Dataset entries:
··········

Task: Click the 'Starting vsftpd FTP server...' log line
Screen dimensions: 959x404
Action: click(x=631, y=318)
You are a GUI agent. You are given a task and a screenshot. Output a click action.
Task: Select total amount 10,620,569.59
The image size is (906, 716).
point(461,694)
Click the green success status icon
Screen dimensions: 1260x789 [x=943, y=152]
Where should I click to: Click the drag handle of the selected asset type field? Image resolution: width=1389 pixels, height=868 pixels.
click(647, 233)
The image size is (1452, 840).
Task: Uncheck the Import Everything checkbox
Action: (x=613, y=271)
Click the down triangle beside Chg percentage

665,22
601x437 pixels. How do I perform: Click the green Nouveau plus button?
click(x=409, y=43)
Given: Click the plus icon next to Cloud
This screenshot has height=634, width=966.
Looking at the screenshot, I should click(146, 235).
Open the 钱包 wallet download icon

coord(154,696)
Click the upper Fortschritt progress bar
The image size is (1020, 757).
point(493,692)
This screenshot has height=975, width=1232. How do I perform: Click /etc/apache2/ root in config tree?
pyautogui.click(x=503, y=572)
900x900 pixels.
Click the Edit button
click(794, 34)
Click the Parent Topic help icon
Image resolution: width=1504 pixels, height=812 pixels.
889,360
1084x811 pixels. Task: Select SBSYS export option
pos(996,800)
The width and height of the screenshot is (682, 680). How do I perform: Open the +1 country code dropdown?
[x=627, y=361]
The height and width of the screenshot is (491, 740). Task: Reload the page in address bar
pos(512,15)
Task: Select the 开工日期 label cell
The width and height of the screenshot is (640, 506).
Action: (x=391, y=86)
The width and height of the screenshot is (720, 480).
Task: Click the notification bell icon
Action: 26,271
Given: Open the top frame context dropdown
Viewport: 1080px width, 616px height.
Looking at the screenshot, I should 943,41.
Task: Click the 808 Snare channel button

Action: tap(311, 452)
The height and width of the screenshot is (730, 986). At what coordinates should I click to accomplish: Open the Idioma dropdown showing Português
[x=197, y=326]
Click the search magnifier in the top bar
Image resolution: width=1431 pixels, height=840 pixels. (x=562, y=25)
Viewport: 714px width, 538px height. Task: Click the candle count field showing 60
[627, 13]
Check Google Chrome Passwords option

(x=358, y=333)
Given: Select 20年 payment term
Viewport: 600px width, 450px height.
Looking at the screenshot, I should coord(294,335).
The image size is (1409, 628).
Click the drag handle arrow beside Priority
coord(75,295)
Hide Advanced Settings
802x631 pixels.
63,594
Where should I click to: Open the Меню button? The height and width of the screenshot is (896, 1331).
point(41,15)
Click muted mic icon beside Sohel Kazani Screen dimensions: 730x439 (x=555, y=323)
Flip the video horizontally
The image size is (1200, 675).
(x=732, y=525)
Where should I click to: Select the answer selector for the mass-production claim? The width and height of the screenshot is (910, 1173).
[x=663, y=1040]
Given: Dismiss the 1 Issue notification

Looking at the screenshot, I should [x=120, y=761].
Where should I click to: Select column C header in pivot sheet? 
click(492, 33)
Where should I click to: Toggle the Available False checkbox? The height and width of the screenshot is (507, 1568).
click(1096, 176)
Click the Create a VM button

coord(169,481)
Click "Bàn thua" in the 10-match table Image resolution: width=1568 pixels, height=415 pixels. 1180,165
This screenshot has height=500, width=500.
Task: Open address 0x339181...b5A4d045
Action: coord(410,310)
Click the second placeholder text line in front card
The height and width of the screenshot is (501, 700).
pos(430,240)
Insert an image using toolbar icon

··········

# The task:
Render every line of the entries above as a JSON list of strings, one string per line, omitting blank lines.

# Result of the exercise:
[
  "Task: Click the 'Starting vsftpd FTP server...' log line",
  "Screen dimensions: 959x404",
  "Action: click(x=631, y=318)",
  "You are a GUI agent. You are given a task and a screenshot. Output a click action.",
  "Task: Select total amount 10,620,569.59",
  "The image size is (906, 716).",
  "point(461,694)",
  "Click the green success status icon",
  "Screen dimensions: 1260x789 [x=943, y=152]",
  "Where should I click to: Click the drag handle of the selected asset type field? Image resolution: width=1389 pixels, height=868 pixels.",
  "click(647, 233)",
  "The image size is (1452, 840).",
  "Task: Uncheck the Import Everything checkbox",
  "Action: (x=613, y=271)",
  "Click the down triangle beside Chg percentage",
  "665,22",
  "601x437 pixels. How do I perform: Click the green Nouveau plus button?",
  "click(x=409, y=43)",
  "Given: Click the plus icon next to Cloud",
  "This screenshot has height=634, width=966.",
  "Looking at the screenshot, I should click(146, 235).",
  "Open the 钱包 wallet download icon",
  "coord(154,696)",
  "Click the upper Fortschritt progress bar",
  "The image size is (1020, 757).",
  "point(493,692)",
  "This screenshot has height=975, width=1232. How do I perform: Click /etc/apache2/ root in config tree?",
  "pyautogui.click(x=503, y=572)",
  "900x900 pixels.",
  "Click the Edit button",
  "click(794, 34)",
  "Click the Parent Topic help icon",
  "Image resolution: width=1504 pixels, height=812 pixels.",
  "889,360",
  "1084x811 pixels. Task: Select SBSYS export option",
  "pos(996,800)",
  "The width and height of the screenshot is (682, 680). How do I perform: Open the +1 country code dropdown?",
  "[x=627, y=361]",
  "The height and width of the screenshot is (491, 740). Task: Reload the page in address bar",
  "pos(512,15)",
  "Task: Select the 开工日期 label cell",
  "The width and height of the screenshot is (640, 506).",
  "Action: (x=391, y=86)",
  "The width and height of the screenshot is (720, 480).",
  "Task: Click the notification bell icon",
  "Action: 26,271",
  "Given: Open the top frame context dropdown",
  "Viewport: 1080px width, 616px height.",
  "Looking at the screenshot, I should 943,41.",
  "Task: Click the 808 Snare channel button",
  "Action: tap(311, 452)",
  "The height and width of the screenshot is (730, 986). At what coordinates should I click to accomplish: Open the Idioma dropdown showing Português",
  "[x=197, y=326]",
  "Click the search magnifier in the top bar",
  "Image resolution: width=1431 pixels, height=840 pixels. (x=562, y=25)",
  "Viewport: 714px width, 538px height. Task: Click the candle count field showing 60",
  "[627, 13]",
  "Check Google Chrome Passwords option",
  "(x=358, y=333)",
  "Given: Select 20年 payment term",
  "Viewport: 600px width, 450px height.",
  "Looking at the screenshot, I should coord(294,335).",
  "The image size is (1409, 628).",
  "Click the drag handle arrow beside Priority",
  "coord(75,295)",
  "Hide Advanced Settings",
  "802x631 pixels.",
  "63,594",
  "Where should I click to: Open the Меню button? The height and width of the screenshot is (896, 1331).",
  "point(41,15)",
  "Click muted mic icon beside Sohel Kazani Screen dimensions: 730x439 (x=555, y=323)",
  "Flip the video horizontally",
  "The image size is (1200, 675).",
  "(x=732, y=525)",
  "Where should I click to: Select the answer selector for the mass-production claim? The width and height of the screenshot is (910, 1173).",
  "[x=663, y=1040]",
  "Given: Dismiss the 1 Issue notification",
  "Looking at the screenshot, I should [x=120, y=761].",
  "Where should I click to: Select column C header in pivot sheet? ",
  "click(492, 33)",
  "Where should I click to: Toggle the Available False checkbox? The height and width of the screenshot is (507, 1568).",
  "click(1096, 176)",
  "Click the Create a VM button",
  "coord(169,481)",
  "Click \"Bàn thua\" in the 10-match table Image resolution: width=1568 pixels, height=415 pixels. 1180,165",
  "This screenshot has height=500, width=500.",
  "Task: Open address 0x339181...b5A4d045",
  "Action: coord(410,310)",
  "Click the second placeholder text line in front card",
  "The height and width of the screenshot is (501, 700).",
  "pos(430,240)",
  "Insert an image using toolbar icon"
]